» Work to do: Copy each of the following records out again word for word, from the first line to the last.

Click-target records

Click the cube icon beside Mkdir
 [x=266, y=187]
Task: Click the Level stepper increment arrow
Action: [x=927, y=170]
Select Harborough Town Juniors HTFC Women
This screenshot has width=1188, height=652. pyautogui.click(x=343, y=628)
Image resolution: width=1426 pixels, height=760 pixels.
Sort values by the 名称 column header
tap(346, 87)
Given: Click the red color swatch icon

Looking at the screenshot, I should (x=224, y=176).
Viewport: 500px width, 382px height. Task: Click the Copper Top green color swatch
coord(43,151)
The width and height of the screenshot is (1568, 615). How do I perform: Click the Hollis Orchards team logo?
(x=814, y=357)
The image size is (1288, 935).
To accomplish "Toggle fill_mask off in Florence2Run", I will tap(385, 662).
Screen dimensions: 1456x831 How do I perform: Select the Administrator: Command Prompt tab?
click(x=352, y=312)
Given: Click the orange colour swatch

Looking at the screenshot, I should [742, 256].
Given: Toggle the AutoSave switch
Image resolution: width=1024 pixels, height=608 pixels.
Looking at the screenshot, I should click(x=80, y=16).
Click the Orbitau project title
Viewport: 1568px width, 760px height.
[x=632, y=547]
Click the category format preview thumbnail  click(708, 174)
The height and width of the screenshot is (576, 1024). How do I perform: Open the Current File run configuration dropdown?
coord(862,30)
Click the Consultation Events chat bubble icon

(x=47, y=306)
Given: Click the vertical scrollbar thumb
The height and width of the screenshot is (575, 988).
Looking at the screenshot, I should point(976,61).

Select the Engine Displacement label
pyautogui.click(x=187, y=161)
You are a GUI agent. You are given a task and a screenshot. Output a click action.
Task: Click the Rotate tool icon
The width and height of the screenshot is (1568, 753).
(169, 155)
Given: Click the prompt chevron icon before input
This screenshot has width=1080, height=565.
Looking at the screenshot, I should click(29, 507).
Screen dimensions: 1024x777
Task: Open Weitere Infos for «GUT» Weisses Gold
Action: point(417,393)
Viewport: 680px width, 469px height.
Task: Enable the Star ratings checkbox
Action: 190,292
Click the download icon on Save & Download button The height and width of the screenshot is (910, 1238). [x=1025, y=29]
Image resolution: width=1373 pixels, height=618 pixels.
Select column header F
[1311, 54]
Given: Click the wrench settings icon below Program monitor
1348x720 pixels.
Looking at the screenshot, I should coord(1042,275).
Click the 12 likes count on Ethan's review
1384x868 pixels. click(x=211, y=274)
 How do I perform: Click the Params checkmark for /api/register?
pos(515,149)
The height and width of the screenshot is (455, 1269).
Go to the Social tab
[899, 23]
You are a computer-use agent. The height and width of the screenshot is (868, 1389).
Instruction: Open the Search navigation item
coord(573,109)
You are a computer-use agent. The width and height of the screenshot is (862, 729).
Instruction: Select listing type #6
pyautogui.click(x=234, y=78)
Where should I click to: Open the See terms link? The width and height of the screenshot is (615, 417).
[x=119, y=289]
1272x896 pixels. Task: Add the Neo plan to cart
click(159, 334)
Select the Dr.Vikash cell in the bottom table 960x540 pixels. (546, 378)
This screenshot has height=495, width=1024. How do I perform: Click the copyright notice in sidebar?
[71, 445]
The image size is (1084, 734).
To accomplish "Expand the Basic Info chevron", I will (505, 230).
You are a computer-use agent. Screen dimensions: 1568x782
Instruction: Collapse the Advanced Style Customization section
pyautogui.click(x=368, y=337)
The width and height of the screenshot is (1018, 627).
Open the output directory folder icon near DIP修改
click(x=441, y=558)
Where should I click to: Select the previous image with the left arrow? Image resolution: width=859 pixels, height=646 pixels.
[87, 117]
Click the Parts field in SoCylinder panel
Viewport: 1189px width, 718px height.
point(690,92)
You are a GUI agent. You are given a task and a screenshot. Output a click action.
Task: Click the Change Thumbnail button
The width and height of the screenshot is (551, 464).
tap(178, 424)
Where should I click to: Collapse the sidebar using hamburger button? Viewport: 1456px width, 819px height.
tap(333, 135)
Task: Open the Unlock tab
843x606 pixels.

» Solution to the exercise:
Click the cube icon beside Mkdir
 [x=266, y=187]
Task: Click the Level stepper increment arrow
Action: [x=927, y=170]
Select Harborough Town Juniors HTFC Women
This screenshot has width=1188, height=652. pyautogui.click(x=343, y=628)
Image resolution: width=1426 pixels, height=760 pixels.
Sort values by the 名称 column header
tap(346, 87)
Given: Click the red color swatch icon

Looking at the screenshot, I should (x=224, y=176).
Viewport: 500px width, 382px height. Task: Click the Copper Top green color swatch
coord(43,151)
The width and height of the screenshot is (1568, 615). How do I perform: Click the Hollis Orchards team logo?
(x=814, y=357)
The image size is (1288, 935).
To accomplish "Toggle fill_mask off in Florence2Run", I will tap(385, 662).
Screen dimensions: 1456x831 How do I perform: Select the Administrator: Command Prompt tab?
click(x=352, y=312)
Given: Click the orange colour swatch

Looking at the screenshot, I should [742, 256].
Given: Toggle the AutoSave switch
Image resolution: width=1024 pixels, height=608 pixels.
Looking at the screenshot, I should click(x=80, y=16).
Click the Orbitau project title
Viewport: 1568px width, 760px height.
[x=632, y=547]
Click the category format preview thumbnail  click(708, 174)
The height and width of the screenshot is (576, 1024). How do I perform: Open the Current File run configuration dropdown?
coord(862,30)
Click the Consultation Events chat bubble icon

(x=47, y=306)
Given: Click the vertical scrollbar thumb
The height and width of the screenshot is (575, 988).
Looking at the screenshot, I should point(976,61).

Select the Engine Displacement label
pyautogui.click(x=187, y=161)
You are a GUI agent. You are given a task and a screenshot. Output a click action.
Task: Click the Rotate tool icon
The width and height of the screenshot is (1568, 753).
(169, 155)
Given: Click the prompt chevron icon before input
This screenshot has width=1080, height=565.
Looking at the screenshot, I should click(29, 507).
Screen dimensions: 1024x777
Task: Open Weitere Infos for «GUT» Weisses Gold
Action: point(417,393)
Viewport: 680px width, 469px height.
Task: Enable the Star ratings checkbox
Action: 190,292
Click the download icon on Save & Download button The height and width of the screenshot is (910, 1238). [x=1025, y=29]
Image resolution: width=1373 pixels, height=618 pixels.
Select column header F
[1311, 54]
Given: Click the wrench settings icon below Program monitor
1348x720 pixels.
Looking at the screenshot, I should coord(1042,275).
Click the 12 likes count on Ethan's review
1384x868 pixels. click(x=211, y=274)
 How do I perform: Click the Params checkmark for /api/register?
pos(515,149)
The height and width of the screenshot is (455, 1269).
Go to the Social tab
[899, 23]
You are a computer-use agent. The height and width of the screenshot is (868, 1389).
Instruction: Open the Search navigation item
coord(573,109)
You are a computer-use agent. The width and height of the screenshot is (862, 729).
Instruction: Select listing type #6
pyautogui.click(x=234, y=78)
Where should I click to: Open the See terms link? The width and height of the screenshot is (615, 417).
[x=119, y=289]
1272x896 pixels. Task: Add the Neo plan to cart
click(159, 334)
Select the Dr.Vikash cell in the bottom table 960x540 pixels. (546, 378)
This screenshot has height=495, width=1024. How do I perform: Click the copyright notice in sidebar?
[71, 445]
The image size is (1084, 734).
To accomplish "Expand the Basic Info chevron", I will (505, 230).
You are a computer-use agent. Screen dimensions: 1568x782
Instruction: Collapse the Advanced Style Customization section
pyautogui.click(x=368, y=337)
The width and height of the screenshot is (1018, 627).
Open the output directory folder icon near DIP修改
click(x=441, y=558)
Where should I click to: Select the previous image with the left arrow? Image resolution: width=859 pixels, height=646 pixels.
[87, 117]
Click the Parts field in SoCylinder panel
Viewport: 1189px width, 718px height.
point(690,92)
You are a GUI agent. You are given a task and a screenshot. Output a click action.
Task: Click the Change Thumbnail button
The width and height of the screenshot is (551, 464).
tap(178, 424)
Where should I click to: Collapse the sidebar using hamburger button? Viewport: 1456px width, 819px height.
tap(333, 135)
Task: Open the Unlock tab
843x606 pixels.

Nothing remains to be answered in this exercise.